“Your Eminence has heard all this,” he said coldly, addressing the Cardinal who sat rigidly in his chair, silent and very pale.
“I have,” replied Bonpre in a low strained tone.
“And I presume your Eminence permits—?”
“Why talk of permission?” interrupted the Cardinal, raising his eyes with a sorrowful look, “Who is to permit or deny freedom of speech in these days? Have I—have you—the right to declare that a man shall not express his thoughts? In what way are we to act? Deny a hearing? We cannot—we dare not—not if we obey our Lord, who says, ’Whatsoever ye would that men should do unto you, do ye even so to them.’ If we ask for ourselves to be heard, we must also hear.”
“We may hear—but in such a case as the present one must we not also condemn?” demanded Moretti, watching the venerable prelate narrowly.
“We can only condemn in the case of a great sin,” replied Bonpre gently, “and even then our condemnation must be passed with fear and trembling, and with full knowledge of all the facts pertaining to the error. ‘Judge not that ye be not judged.’ We are told plainly that our brother may sin against us not only seven times but seventy times seven, and still we are bound to forgive, to sustain, to help, and not to trample down the already fallen.”
“These are your Eminence’s opinions?” said Moretti.
“Most assuredly! Are they not yours?”
Moretti smiled coldly.
“No. I confess they are not! I am a faithful servant of the Church; and the Church is a system of moral government in which, if the slightest laxity be permitted, the whole fabric is in danger—”
“A house of cards then, which a breath may blow down!” interposed “Gys Grandit,” otherwise Cyrillon Vergniaud, “Surely an unstable foundation for the everlasting ethics of Christ!”
“I did not speak to you, sir,” said Moretti, turning upon him angrily.

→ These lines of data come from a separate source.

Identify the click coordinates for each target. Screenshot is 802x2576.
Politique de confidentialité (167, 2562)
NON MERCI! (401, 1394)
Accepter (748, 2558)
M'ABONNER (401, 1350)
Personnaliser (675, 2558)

“I know you did not. I spoke to you,” answered the young man coolly, “I have as much right to speak to you, as you have to speak to me, or to be silent—if you choose. You say the Church is a system of moral government. Well, look back on the past, and see what it has done in the way of governing. In the very earliest days of Christianity, when men were simple and sincere, when their faith in the power of the Divine things was strong and pure, the Church was indeed a safeguard, and a powerful restraint on man’s uneducated licentiousness and inherent love of strife. But when the lust of gain began to creep like a fever into the blood of those with whom worldly riches should be as nothing compared to the riches of the mind, the heart, and the spirit, then the dryrot of hypocrisy set in—then came craftiness, cruelty, injustice, and pitilessness, and such grossness of personal conduct as revolts even the soul of an admitted sinner. Moral government? Where is it to day? Look at France—Italy—Spain! Count up the lies told by the priests in these countries to feed the follies of the ignorant! Did Christ ever tell lies? No. Then why, if you are His follower, do you tell them?”